On 2022-12-12 08:12, Christos Zoulas wrote:
How about changing it then to be:
sum <= (ptrdiff_t)min(PTRDIFF_MAX, SIZE_MAX)
This does the check explicitly and avoids the signed/unsigned warning? It is also what the #else part of the code does... This pattern lives in many places, so we could put the RHS of the expression to a #define?
Sure, we can do that. The attached proposed patch (installed in the development repository) uses a new macro INDEX_MAX to capture this notion. This shouldn't change behavior (or even generated code) but can help clarify things. (Although I'm not a fan of casts I don't see how to avoid it here.)
There are also a bunch of places now where you get sign comparison warnings (where ptrdiff_t is compared to size_t, like sizeof() or the result of strlen(3).
That's OK, they're false alarms: GCC and Clang go overboard in this department. To pacify the compilers you can compile with -Wno-sign-compare as suggested in Makefile's GCC_DEBUG_FLAGS macro.
I think that the ptrdiff_t changes make things more complicated...

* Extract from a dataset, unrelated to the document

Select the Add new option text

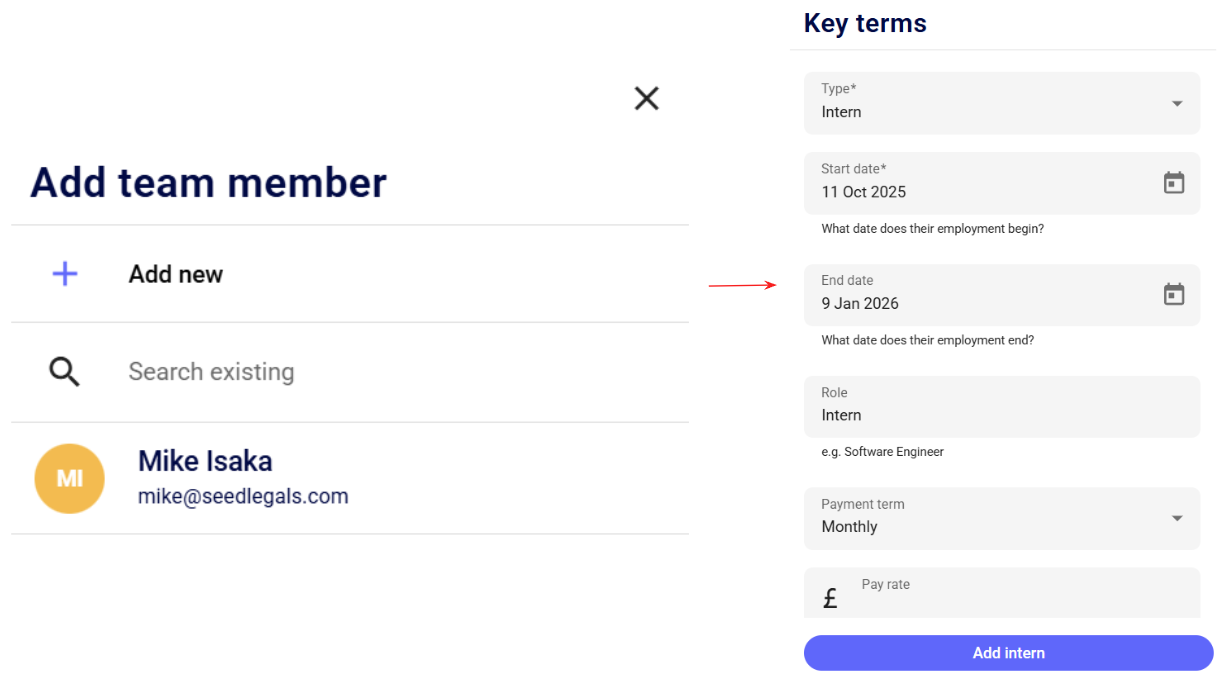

Yes, it's a tradeoff between complexity now, and simplicity/safety in the long run. Once we can assume C23 (say, 30 years from now!) we can get rid of the trickier code that ports to C17 and earlier. In the meantime as C23 becomes more popular we can start using the simpler code. (I did resist the temptation in the tricky code to write "itemsize**nitems_alloc", which though correct doesn't mean what it looks like....)
By the way, I'd been meaning to try to sync tzdb localtime.c with NetBSD's at some point. Shouldn't be that hard, I'd think, and might help get bugs fixed faster (in both directions).
That would be great!
OK, thanks, I'll add that to my list of things to do.